The table reveals a spectrum rather than a binary. The historian is not immune to overfitting -- all narrative construction involves some degree of fitting interpretation to data. But the historian operates within institutional constraints that function as regularization, reducing the risk. The conspiracy theorist operates without constraints, and the result is a model so flexible that it can accommodate any evidence, including evidence that directly contradicts it.

Implications for Critical Thinking

This analysis has practical implications for how we evaluate historical claims, political narratives, and explanations of complex events.

Ask about degrees of freedom. When someone presents an explanation for a complex event, ask: how many causal factors are invoked? How many interpretive choices were made? The more factors and choices, the more likely the explanation is overfit to the specific data rather than capturing a genuine pattern.

Ask about regularization. What constraints were applied to the explanation? Was it peer-reviewed? Does it prefer simpler explanations? Has it been tested against alternative interpretations or different historical cases?

Ask about falsifiability. What evidence would cause the explainer to abandon or significantly modify the explanation? If no evidence could do this -- if the explanation can accommodate any fact -- it is almost certainly overfit.

Ask about proportionality. Is the complexity of the explanation proportional to the complexity of the evidence? A twelve-factor explanation of a well-documented event may be appropriate. A twelve-factor explanation of a single ambiguous data point is probably overfit.

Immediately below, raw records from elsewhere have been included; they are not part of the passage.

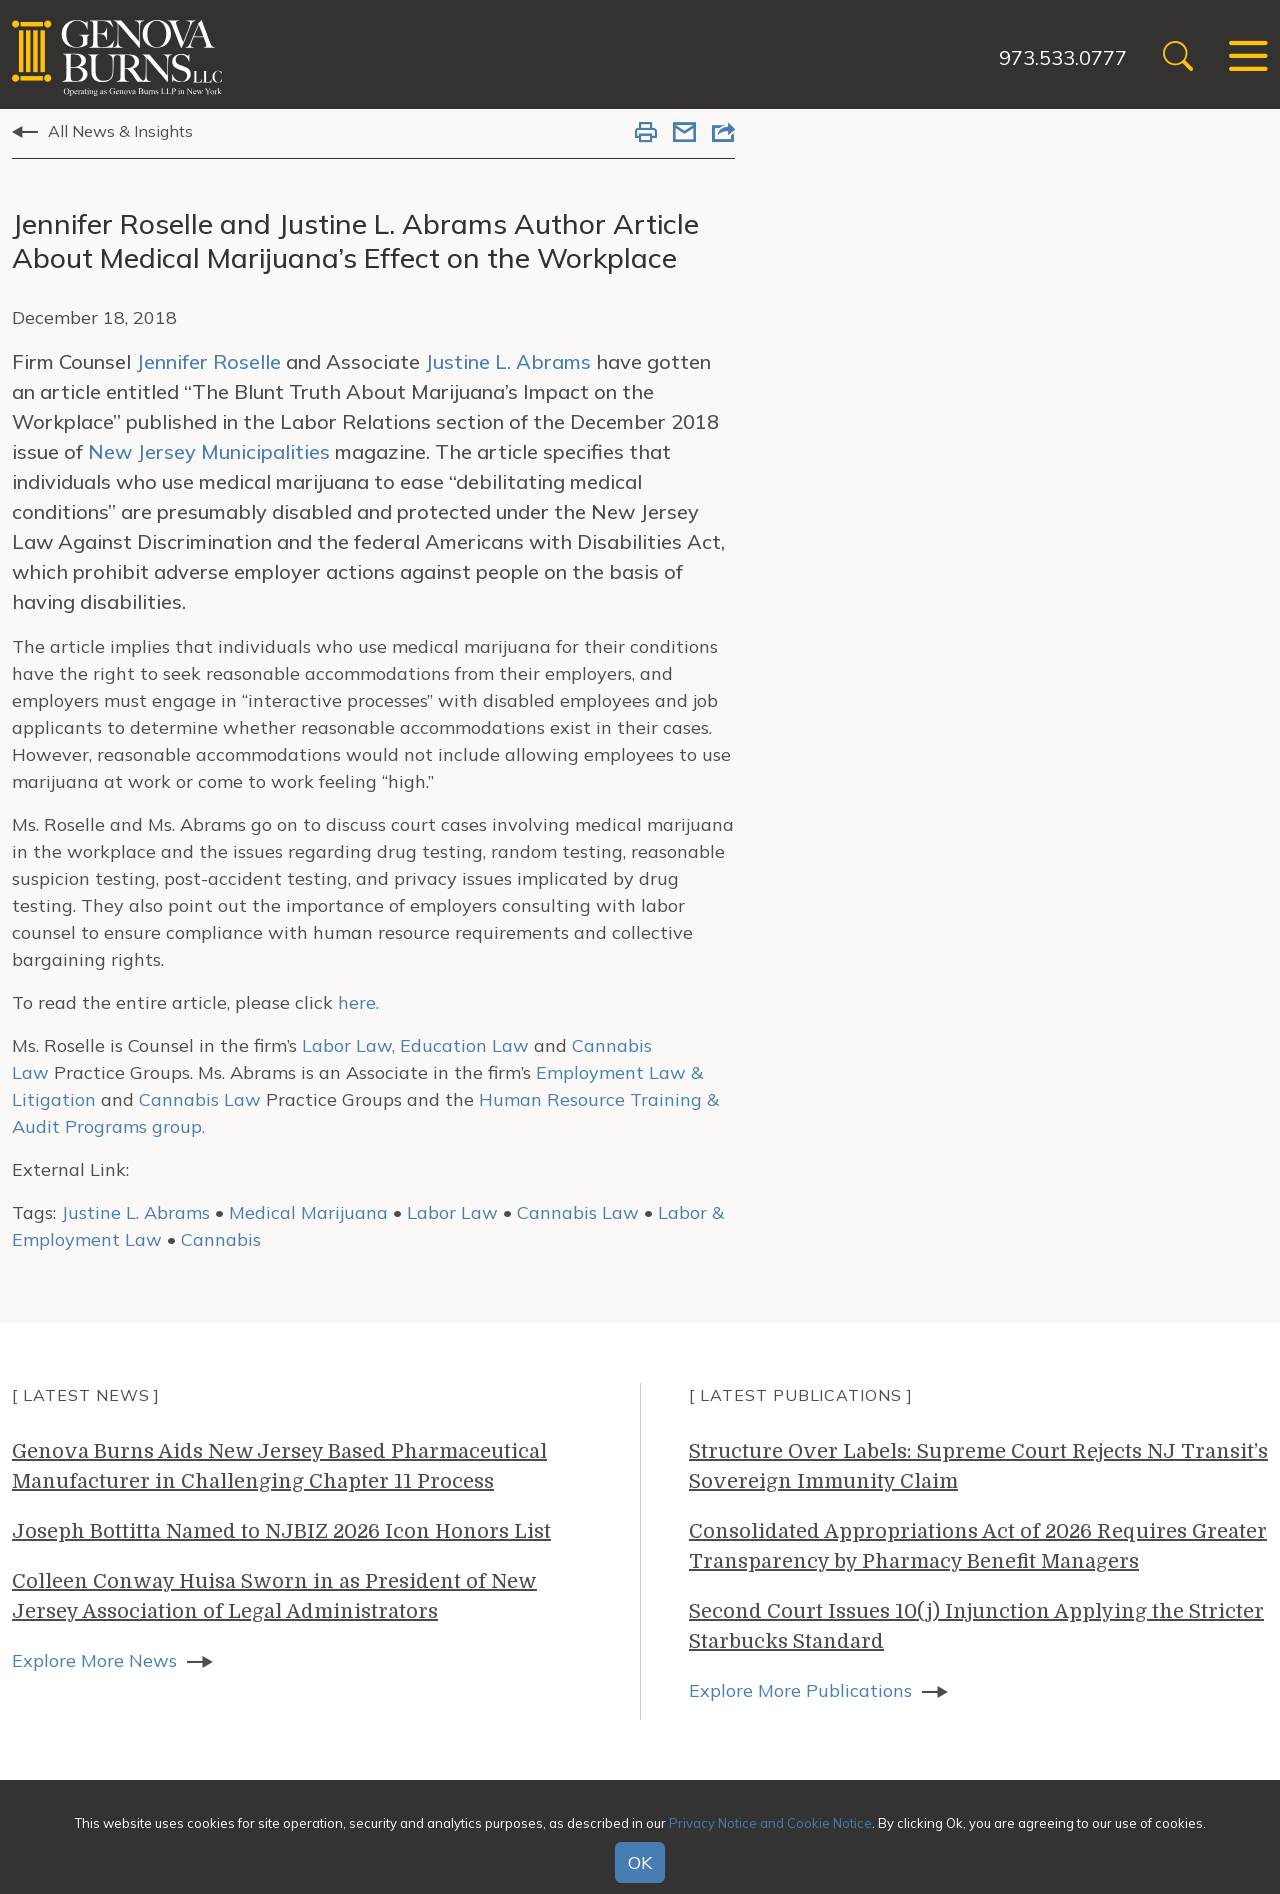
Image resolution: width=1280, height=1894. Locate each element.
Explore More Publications (800, 1690)
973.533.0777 (1063, 57)
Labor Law (452, 1212)
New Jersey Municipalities (209, 451)
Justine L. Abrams (508, 361)
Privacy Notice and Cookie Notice (770, 1823)
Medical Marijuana (308, 1212)
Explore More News (94, 1660)
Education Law (464, 1045)
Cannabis (221, 1239)
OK (640, 1862)
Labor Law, (348, 1045)
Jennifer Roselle (208, 361)
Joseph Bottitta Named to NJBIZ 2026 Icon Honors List (281, 1531)
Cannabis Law (200, 1099)
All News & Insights (120, 131)
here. (358, 1002)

Check your own pattern recognition. The same cognitive machinery that makes conspiracy theories seductive also makes overfit historical narratives compelling. When an explanation feels satisfying -- when everything clicks into place, when the narrative is clean and complete -- pause and ask whether the satisfaction comes from genuine insight or from the emotional reward of a well-fit model.

Questions for Discussion

The case study argues that the difference between a historian and a conspiracy theorist is primarily one of regularization, not intelligence or access to data. Do you agree? If not, what other factors distinguish the two?
The concept of "hindsight bias" -- reading the past through the lens of known outcomes -- is described as a form of narrative overfitting. Can you identify a specific historical narrative that you have encountered (in a textbook, documentary, or popular account) that suffers from this problem? How would the narrative change if the outcome had been different?
The case study suggests that institutional trust functions as trust in regularization. What happens to a society's collective reasoning when institutional trust declines? Does the case study's framework predict the rise of conspiracy thinking in low-trust environments?
Comparative history is described as the historian's version of cross-validation. But historical events are never truly identical -- each case is unique in important ways. Does this limitation invalidate comparative history as a regularization technique, or does it merely weaken it? What would a more rigorous form of historical cross-validation look like?
The case study argues that conspiracy theories are unfalsifiable by design. Can you think of a conspiracy theory that was actually proven true? If so, what distinguished it from the unfalsifiable theories discussed here? What kind of evidence or institutional process was required to establish the truth?